EXERCISE REQUIREMENTS: Go through the data below. Pull out every line that has the word "tweet".

RECORDED DATA:
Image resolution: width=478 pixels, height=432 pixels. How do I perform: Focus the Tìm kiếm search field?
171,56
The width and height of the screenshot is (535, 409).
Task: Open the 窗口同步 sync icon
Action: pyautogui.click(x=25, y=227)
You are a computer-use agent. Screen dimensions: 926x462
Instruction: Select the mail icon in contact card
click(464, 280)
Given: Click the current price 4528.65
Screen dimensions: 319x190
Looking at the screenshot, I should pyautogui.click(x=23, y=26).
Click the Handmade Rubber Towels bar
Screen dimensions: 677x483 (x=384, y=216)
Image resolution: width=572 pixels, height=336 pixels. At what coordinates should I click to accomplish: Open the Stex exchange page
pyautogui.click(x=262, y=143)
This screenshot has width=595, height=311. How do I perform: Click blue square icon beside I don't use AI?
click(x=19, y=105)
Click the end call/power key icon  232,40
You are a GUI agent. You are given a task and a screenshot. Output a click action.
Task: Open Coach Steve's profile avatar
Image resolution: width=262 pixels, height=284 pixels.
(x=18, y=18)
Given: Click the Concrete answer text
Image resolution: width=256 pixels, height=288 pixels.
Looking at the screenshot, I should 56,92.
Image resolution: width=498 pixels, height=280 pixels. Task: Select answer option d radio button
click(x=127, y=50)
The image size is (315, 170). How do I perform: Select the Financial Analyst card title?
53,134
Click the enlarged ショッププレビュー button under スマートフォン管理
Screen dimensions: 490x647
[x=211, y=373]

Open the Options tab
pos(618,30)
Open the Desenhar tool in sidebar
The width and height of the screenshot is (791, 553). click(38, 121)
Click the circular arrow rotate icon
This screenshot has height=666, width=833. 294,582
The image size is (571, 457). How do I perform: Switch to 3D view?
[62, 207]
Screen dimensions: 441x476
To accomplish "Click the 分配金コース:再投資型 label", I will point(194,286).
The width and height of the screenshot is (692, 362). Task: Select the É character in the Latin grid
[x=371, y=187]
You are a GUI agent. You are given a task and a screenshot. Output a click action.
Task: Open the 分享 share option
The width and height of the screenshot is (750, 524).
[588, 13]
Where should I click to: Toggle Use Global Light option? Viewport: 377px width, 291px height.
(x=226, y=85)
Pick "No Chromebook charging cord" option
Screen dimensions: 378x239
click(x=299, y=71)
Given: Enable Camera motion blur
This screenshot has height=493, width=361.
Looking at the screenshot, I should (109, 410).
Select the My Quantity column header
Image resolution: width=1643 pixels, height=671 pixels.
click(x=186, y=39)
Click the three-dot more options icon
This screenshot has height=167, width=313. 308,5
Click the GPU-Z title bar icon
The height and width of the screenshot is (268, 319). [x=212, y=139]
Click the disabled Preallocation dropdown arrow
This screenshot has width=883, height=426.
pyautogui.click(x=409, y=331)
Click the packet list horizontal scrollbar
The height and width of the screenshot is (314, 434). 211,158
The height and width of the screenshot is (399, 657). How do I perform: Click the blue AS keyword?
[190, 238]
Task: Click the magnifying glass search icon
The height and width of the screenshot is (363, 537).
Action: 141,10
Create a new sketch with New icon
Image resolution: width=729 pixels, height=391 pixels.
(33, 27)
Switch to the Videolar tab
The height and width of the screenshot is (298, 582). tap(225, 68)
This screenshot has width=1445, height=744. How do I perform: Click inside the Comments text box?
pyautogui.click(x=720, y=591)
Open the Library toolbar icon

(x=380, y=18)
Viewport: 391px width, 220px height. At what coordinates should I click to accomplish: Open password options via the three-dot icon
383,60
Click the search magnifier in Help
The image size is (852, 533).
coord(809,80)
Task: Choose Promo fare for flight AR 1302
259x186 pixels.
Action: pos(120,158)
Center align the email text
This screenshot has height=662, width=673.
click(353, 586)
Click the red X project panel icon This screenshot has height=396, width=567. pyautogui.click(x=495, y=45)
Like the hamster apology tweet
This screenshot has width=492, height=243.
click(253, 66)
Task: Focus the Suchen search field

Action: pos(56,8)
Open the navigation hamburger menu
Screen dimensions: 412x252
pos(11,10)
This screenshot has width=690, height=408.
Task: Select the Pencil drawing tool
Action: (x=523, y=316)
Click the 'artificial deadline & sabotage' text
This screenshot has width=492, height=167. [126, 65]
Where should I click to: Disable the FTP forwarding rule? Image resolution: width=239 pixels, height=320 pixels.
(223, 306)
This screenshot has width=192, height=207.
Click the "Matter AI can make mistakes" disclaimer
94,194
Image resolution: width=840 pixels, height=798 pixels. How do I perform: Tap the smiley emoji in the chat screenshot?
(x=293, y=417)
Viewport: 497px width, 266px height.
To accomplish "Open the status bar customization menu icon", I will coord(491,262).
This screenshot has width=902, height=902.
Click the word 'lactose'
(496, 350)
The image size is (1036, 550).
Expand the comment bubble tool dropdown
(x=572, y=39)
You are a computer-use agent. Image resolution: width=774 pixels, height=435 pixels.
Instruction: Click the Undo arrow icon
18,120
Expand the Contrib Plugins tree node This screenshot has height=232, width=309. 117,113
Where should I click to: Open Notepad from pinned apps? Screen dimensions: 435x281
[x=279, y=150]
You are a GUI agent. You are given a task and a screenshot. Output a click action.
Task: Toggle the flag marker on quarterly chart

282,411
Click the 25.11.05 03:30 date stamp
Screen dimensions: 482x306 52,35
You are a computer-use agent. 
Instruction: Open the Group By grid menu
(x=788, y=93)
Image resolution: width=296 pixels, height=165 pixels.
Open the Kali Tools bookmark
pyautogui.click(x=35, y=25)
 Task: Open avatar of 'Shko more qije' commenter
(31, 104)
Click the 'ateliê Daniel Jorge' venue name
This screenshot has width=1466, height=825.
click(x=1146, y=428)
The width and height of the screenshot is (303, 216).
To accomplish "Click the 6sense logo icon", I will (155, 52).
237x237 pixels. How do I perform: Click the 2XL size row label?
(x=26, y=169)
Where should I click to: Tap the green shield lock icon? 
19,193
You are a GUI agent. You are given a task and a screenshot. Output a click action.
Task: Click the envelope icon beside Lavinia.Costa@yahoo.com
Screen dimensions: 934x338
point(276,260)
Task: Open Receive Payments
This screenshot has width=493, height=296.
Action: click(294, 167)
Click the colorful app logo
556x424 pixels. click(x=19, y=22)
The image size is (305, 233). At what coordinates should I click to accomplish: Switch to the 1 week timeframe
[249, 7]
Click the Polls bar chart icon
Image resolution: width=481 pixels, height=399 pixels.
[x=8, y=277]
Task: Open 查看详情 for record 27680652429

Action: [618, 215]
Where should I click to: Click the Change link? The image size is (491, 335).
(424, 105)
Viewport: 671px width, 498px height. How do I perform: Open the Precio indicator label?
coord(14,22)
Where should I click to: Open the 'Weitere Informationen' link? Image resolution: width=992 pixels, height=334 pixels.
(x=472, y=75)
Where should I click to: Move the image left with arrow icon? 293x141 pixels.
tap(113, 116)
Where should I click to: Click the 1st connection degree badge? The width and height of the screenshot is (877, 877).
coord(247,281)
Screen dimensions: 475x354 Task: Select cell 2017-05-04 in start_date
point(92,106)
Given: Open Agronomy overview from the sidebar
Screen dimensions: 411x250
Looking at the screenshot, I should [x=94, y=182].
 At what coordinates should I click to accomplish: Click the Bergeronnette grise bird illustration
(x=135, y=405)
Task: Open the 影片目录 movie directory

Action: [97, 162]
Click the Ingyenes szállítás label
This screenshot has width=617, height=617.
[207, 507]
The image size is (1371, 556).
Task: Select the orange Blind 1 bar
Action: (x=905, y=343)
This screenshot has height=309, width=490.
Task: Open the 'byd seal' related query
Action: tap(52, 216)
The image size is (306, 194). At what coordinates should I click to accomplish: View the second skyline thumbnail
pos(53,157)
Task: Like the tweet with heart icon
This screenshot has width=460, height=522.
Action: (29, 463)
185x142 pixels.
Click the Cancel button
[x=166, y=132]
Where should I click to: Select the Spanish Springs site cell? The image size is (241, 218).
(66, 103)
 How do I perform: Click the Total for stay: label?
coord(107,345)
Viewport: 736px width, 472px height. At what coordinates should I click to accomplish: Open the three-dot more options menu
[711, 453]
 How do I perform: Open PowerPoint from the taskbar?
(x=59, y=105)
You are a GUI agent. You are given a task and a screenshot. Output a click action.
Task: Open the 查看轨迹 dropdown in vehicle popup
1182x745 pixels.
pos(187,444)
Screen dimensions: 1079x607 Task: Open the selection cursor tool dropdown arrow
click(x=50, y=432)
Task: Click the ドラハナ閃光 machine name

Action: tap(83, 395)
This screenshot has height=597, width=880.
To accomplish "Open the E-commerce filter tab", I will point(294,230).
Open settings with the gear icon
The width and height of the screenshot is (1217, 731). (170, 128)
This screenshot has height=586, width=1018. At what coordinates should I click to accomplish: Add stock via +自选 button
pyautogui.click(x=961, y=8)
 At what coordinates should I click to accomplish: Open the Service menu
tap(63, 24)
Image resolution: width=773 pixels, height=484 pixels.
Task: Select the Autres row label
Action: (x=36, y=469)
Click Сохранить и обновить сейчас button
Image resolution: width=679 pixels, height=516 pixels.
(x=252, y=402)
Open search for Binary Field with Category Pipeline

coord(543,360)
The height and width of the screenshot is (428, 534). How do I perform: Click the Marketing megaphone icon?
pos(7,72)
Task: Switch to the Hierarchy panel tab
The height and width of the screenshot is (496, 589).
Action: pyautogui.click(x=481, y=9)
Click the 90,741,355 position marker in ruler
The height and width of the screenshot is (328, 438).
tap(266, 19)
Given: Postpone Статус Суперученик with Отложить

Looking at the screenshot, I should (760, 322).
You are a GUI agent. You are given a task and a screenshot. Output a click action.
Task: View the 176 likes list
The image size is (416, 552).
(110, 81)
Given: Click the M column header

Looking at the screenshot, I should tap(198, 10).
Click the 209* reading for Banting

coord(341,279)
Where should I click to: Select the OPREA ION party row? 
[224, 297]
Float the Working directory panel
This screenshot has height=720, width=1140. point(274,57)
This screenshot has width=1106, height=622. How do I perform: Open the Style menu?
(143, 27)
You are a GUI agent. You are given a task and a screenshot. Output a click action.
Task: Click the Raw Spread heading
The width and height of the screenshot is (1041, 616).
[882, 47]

ANSWER FOR THIS EXERCISE:
Like the hamster apology tweet
Task: Like the tweet with heart icon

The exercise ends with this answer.